This spatial pattern is typical of nearly all observed cases of brightness banding in the blue and green channels during both spring and summer. The majority of observed NLIW manifestations propagate shoreward and are located over the shelf and continental slope. Thus, this example demonstrates that in “hot spots” NLIWs propagating onto the shelf may play a significant role in redistributing phytoplankton biomass.
Given that August is the month of peak NLIW activity (see Table 2), we analyzed the interannual variability of chlorophyll-a concentration and NLIW occurrence frequency in the “hot spot” region near Cape Shipunsky. The analysis covered Augusts from 2017 to 2024 (see Figure 10).

Figure 10. Variability of chlorophyll-a concentration (MODIS data) and frequency of NLIW occurrences in the “hot spot” region near Cape Shipunsky during Augusts from 2017 to 2024. The dashed line shows the linear approximation of the relationship between the described variables with R² (coefficient of determination) equal to 0.4.
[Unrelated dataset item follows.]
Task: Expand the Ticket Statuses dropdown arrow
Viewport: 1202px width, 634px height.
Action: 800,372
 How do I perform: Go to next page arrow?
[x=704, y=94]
In general, the lowest frequencies of NLIW occurrences correspond to the lowest chlorophyll-a concentrations, while the highest frequencies align with peak concentrations. However, a notable area stands out where moderately high NLIW occurrence frequencies are associated with both low and high chlorophyll-a concentrations. Despite this scatter, the relationship between chlorophyll-a concentration and NLIW frequency can be roughly approximated by a linear trend, though with some caveats. This suggests that multiple factors likely influence chlorophyll-a variability. Nonetheless, the frequent appearance of NLIW-like surface patterns in regions of enhanced green-channel brightness in optical satellite imagery supports the potential existence of such a relationship.
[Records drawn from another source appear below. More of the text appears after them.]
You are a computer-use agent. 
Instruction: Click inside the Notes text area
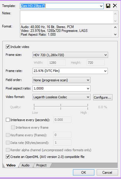click(x=67, y=17)
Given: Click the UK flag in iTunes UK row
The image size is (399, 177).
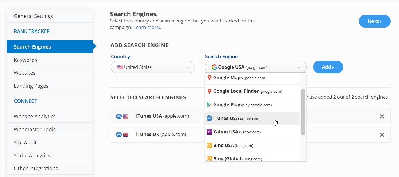Looking at the screenshot, I should pyautogui.click(x=126, y=135).
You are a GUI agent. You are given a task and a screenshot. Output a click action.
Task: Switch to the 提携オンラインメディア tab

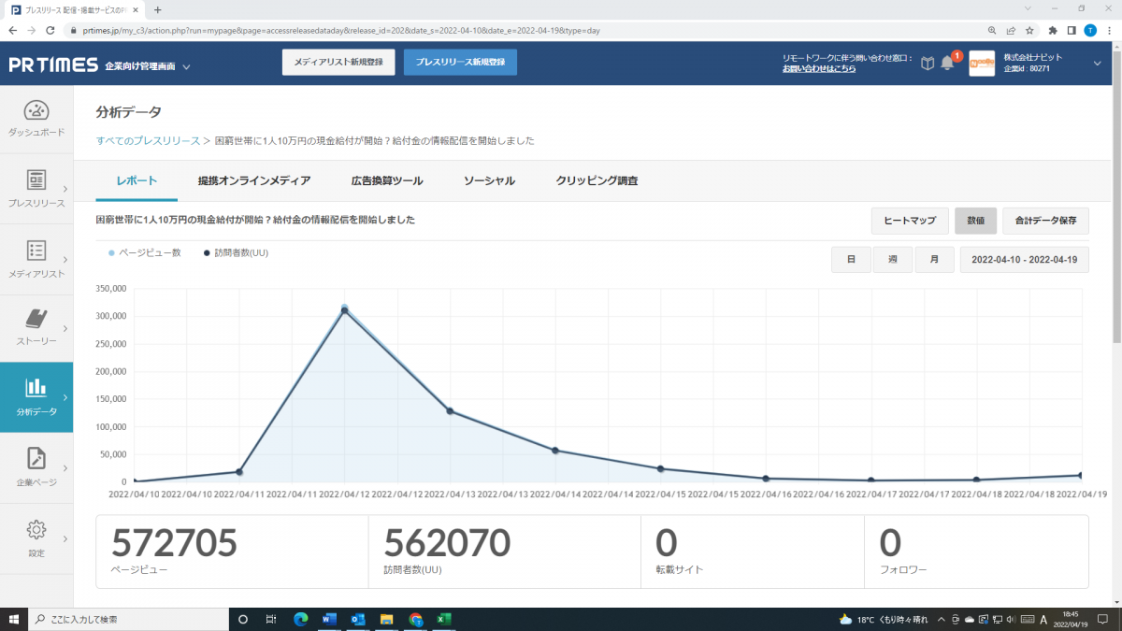[x=253, y=181]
It is well established that food availability during the transition of fish larvae to exogenous feeding plays a critical role in determining fish cohort recruitment success. This issue, as it pertains to walleye pollock in the Sea of Okhotsk, was addressed to some extent by Gorbatenko et al. (2004) and Maksymenkov (2007). The diet of larval and post larval stages is not particularly diverse with both the composition and size of consumed prey strongly dependent on larval size. Phytoplankton generally serves as a food source only at the very onset of exogenous feeding (Kamba, 1977; Maksymenkov, 1984; Nishiyama et al., 1986). However, in certain regions—such as the Korea Bay and the Pacific waters off Kamchatka Peninsula — phytoplankton plays a significant role in the diet from the earliest larval stages.
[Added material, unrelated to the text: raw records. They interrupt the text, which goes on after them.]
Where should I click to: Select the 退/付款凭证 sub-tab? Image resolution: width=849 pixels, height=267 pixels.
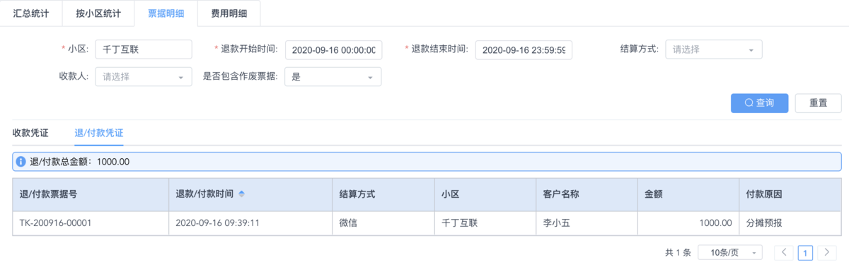coord(99,133)
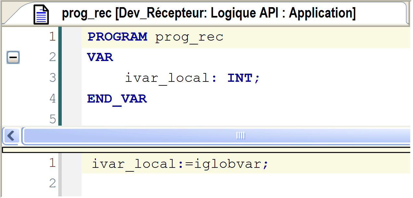The width and height of the screenshot is (413, 198).
Task: Collapse the VAR declaration block
Action: click(13, 58)
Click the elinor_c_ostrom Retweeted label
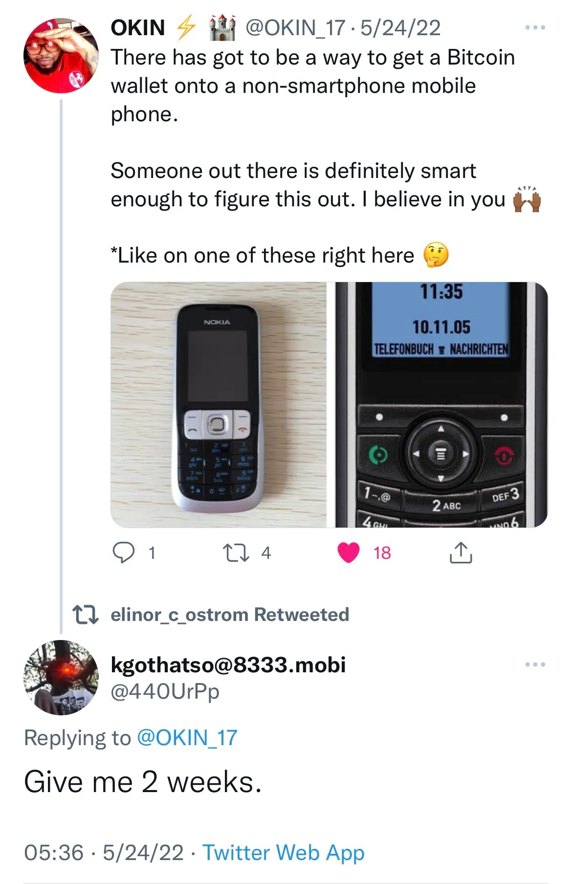Image resolution: width=572 pixels, height=884 pixels. point(230,615)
As larvae grow, smaller prey items are progressively replaced by larger ones. In many areas nauplii of copepods dominate the diet of larvae up to 14 mm in length. In some locations eggs of copepods and euphausiids are also commonly consumed by smaller larvae. With increasing size the larval diet becomes more diverse. By 6–8 mm length early copepodite stages, as well as small copepods such as Oithona similis, Pseudocalanus minutus, Acartia longiremis, and others, begin to appear in the diet. From 14 mm onwards Pseudocalanus minutus becomes the dominant prey item. The role of this species—across both early developmental stages and adults—is exceptional in the diet of pollock larvae. Pseudocalanus minutus typically constitutes a major portion of the plankton community, both as nauplii and copepodites, and in most cases determines the condition of the larval feeding base for pollock (Shuntov et al., 1993).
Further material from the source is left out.